The ASI YKL-40 score was similar for tumors with size below 5 cm or larger than 5 cm, and between subcutaneous and deep-seated tumors. Tumor size along with histological type and grade is normally considered to be a prognostic factor (Singer et al. 1994, Levine 1999, Ramanathan et al. 2001). A study of 490 STSs showed that depth had no major effect on survival when tumor grade and size were taken into account (Rydholm and Gustafson 2003). We had to exclude 18 patients due to having too little tissue; this may have biased our results regarding size and survival. A study by Gustafson (1994) showed that size is of no prognostic value in liposarcomas (including ALT). The present study had 19 lipomatous tumors of various types (ALT, liposarcomas and myxiod liposarcomas), all of which were greater than 5 cm. 19 tumors of 49 is a large proportion, which may have influenced the association between ASI YKL-40 score and size.

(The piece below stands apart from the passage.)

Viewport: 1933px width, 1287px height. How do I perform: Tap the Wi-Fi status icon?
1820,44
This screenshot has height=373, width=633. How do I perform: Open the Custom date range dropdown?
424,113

YKL-40 concentration can be determined in serum by ELISA (Johansen et al. 2008) and it has been measured in more than 7,000 patients with different types of cancer. High serum YKL-40 is common in patients with bone, lung, and liver metastases (Johansen 2006, Johansen et al. 2009). Moreover, studies have shown that high serum YKL-40—compared to levels in healthy individuals—is an independent prognostic biomarker signaling short time to worsening of the disease and short time to death in patients with localized or disseminated cancer of the colon, breast, ovary, lung, prostate, kidney, skin, melanoma, blood cells, and bone marrow (Schmidt et al. 2006, Johansen et al. 2009). Several studies have shown that serum YKL-40 is useful for monitoring of recurrence and progression in cancer patients after surgery (Johansen 2006, Johansen et al. 2009).

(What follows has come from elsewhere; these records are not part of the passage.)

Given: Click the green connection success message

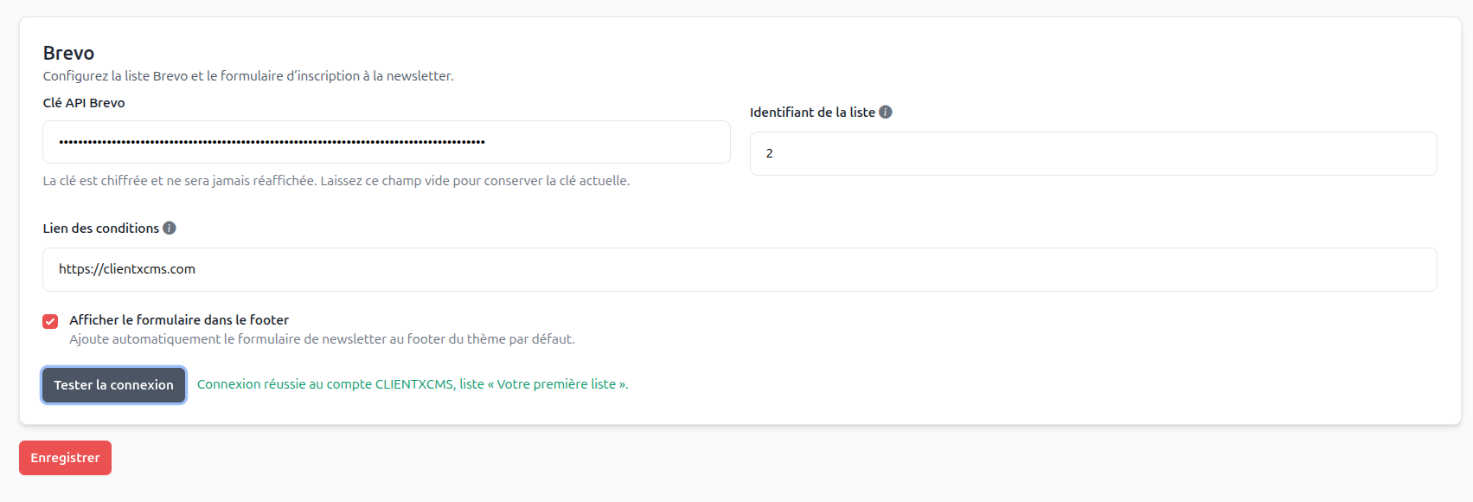Looking at the screenshot, I should tap(413, 384).
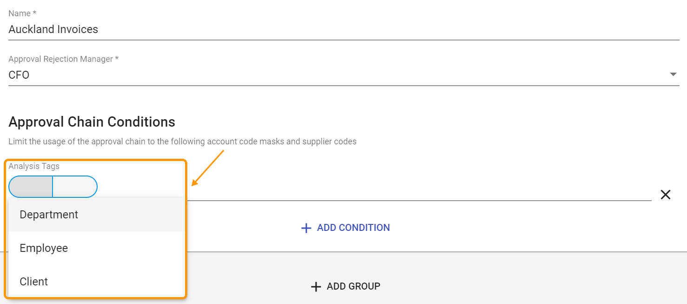This screenshot has width=687, height=304.
Task: Open the CFO manager selection list
Action: pyautogui.click(x=325, y=74)
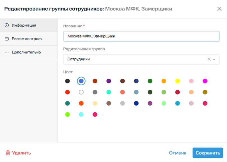
Task: Expand the Родительская группа dropdown arrow
Action: pos(214,60)

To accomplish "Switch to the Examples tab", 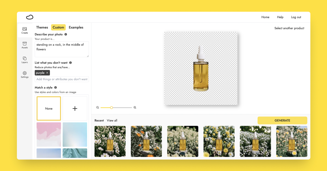I will tap(76, 28).
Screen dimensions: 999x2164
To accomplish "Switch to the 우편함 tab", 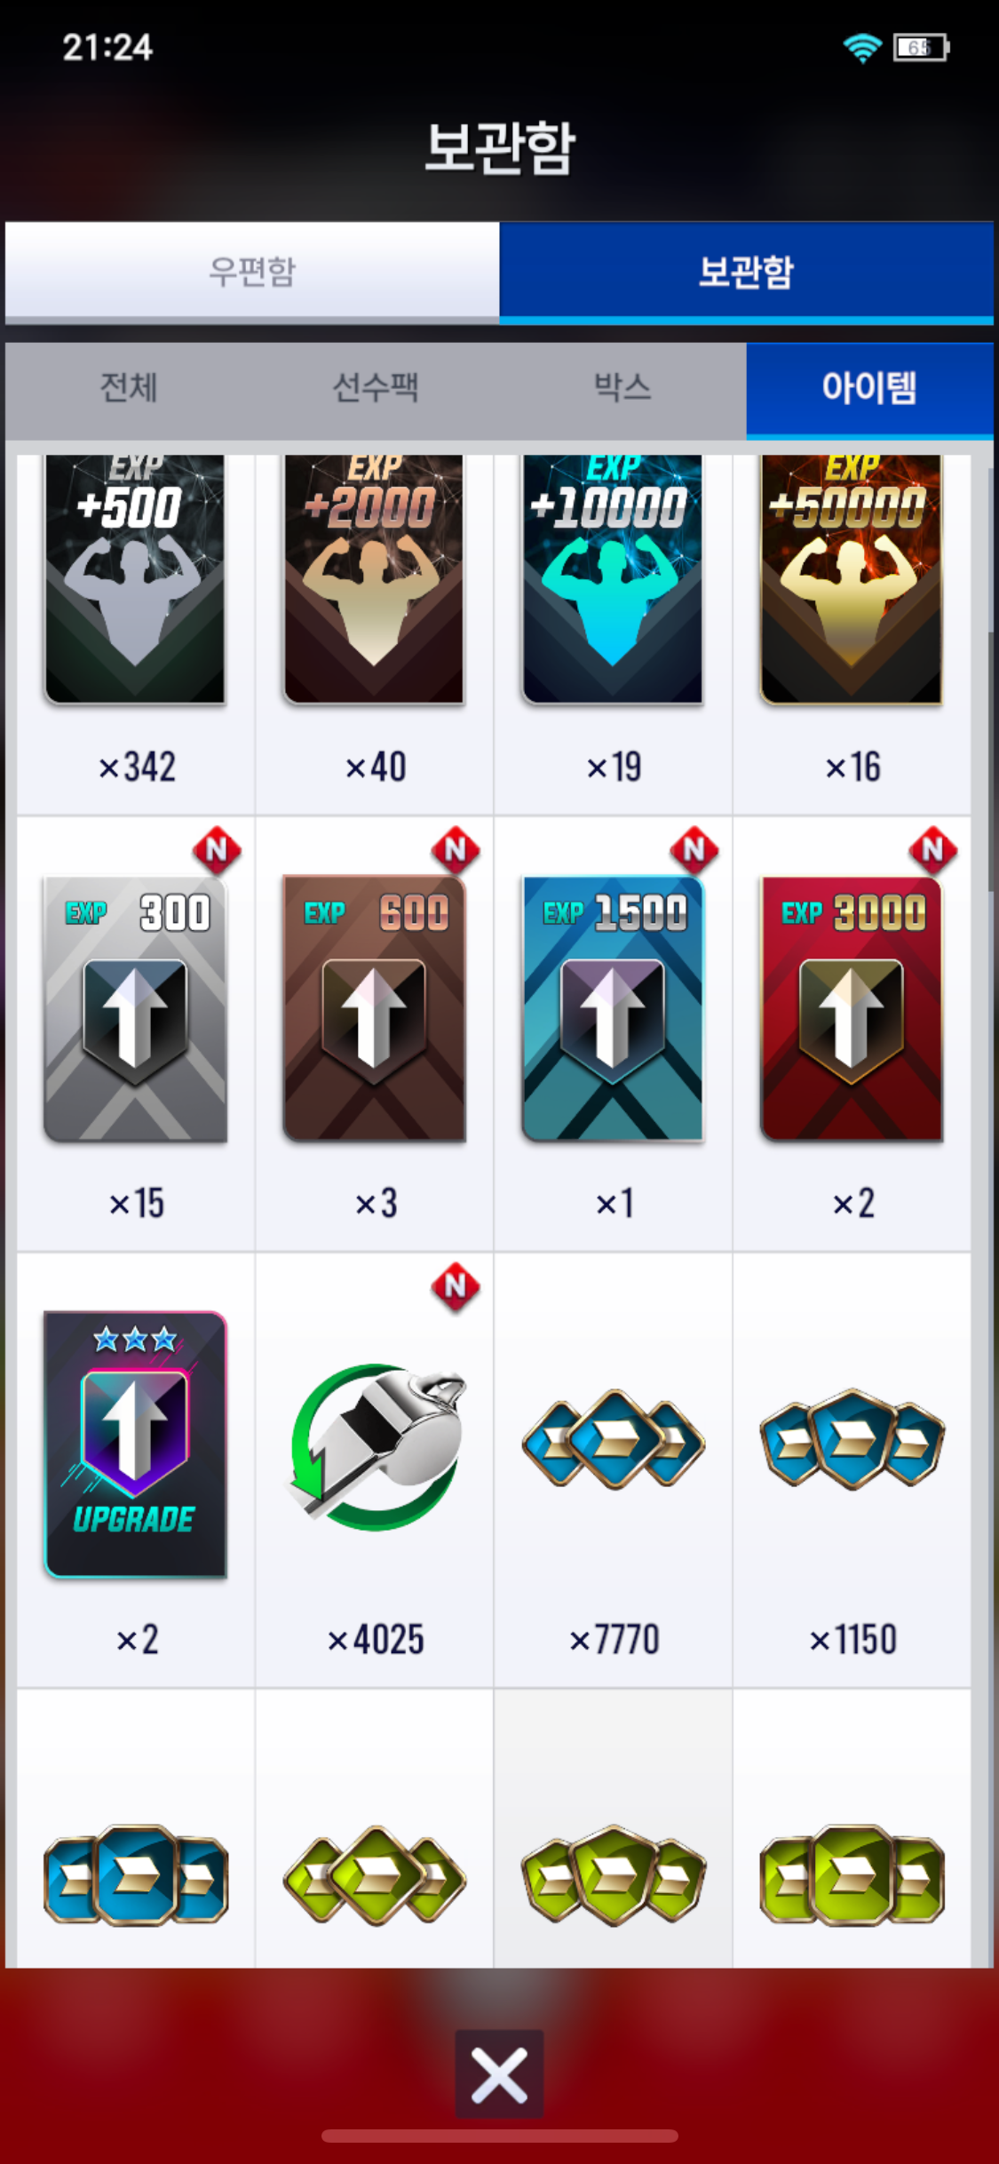I will tap(252, 272).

The present study has shown that YKL-40 is expressed in STS, and in the future the degree of YKL-40 expression may be shown to be a clinically important prognostic marker of the severity of the disease. Degree of YKL-40 expression showed consistency with the FNCLCC grading, and survival in patients suffering from ALT/STS. However, in this study we could not determine whether YKL-40 expression is an independent prognostic factor that can add something new to the prognostic value of FNCLCC grading.

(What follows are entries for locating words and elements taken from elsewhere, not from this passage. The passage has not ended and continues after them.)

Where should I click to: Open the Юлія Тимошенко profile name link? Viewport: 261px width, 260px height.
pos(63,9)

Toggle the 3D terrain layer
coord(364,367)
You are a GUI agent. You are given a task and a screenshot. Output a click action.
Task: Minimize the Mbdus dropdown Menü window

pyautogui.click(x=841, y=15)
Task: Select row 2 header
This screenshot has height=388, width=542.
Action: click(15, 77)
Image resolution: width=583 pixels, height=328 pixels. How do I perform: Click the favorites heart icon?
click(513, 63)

The YKL-40 expression that we found may contribute to the serum levels of YKL-40 in patients with STS and, if so, serum YKL-40 may have potential as a prognostic serum biomarker in STS patients. Further studies with a much larger sample size are warranted to determine whether YKL-40 expression (in a Cox proportional hazards regression analysis) still remains a significant prognostic factor, when analyzed together with the parameters that make up the FNCLCC grading system and perhaps even other parameters. Furthermore, the role of serum YKL-40 as a biomarker should be evaluated in larger prospective studies.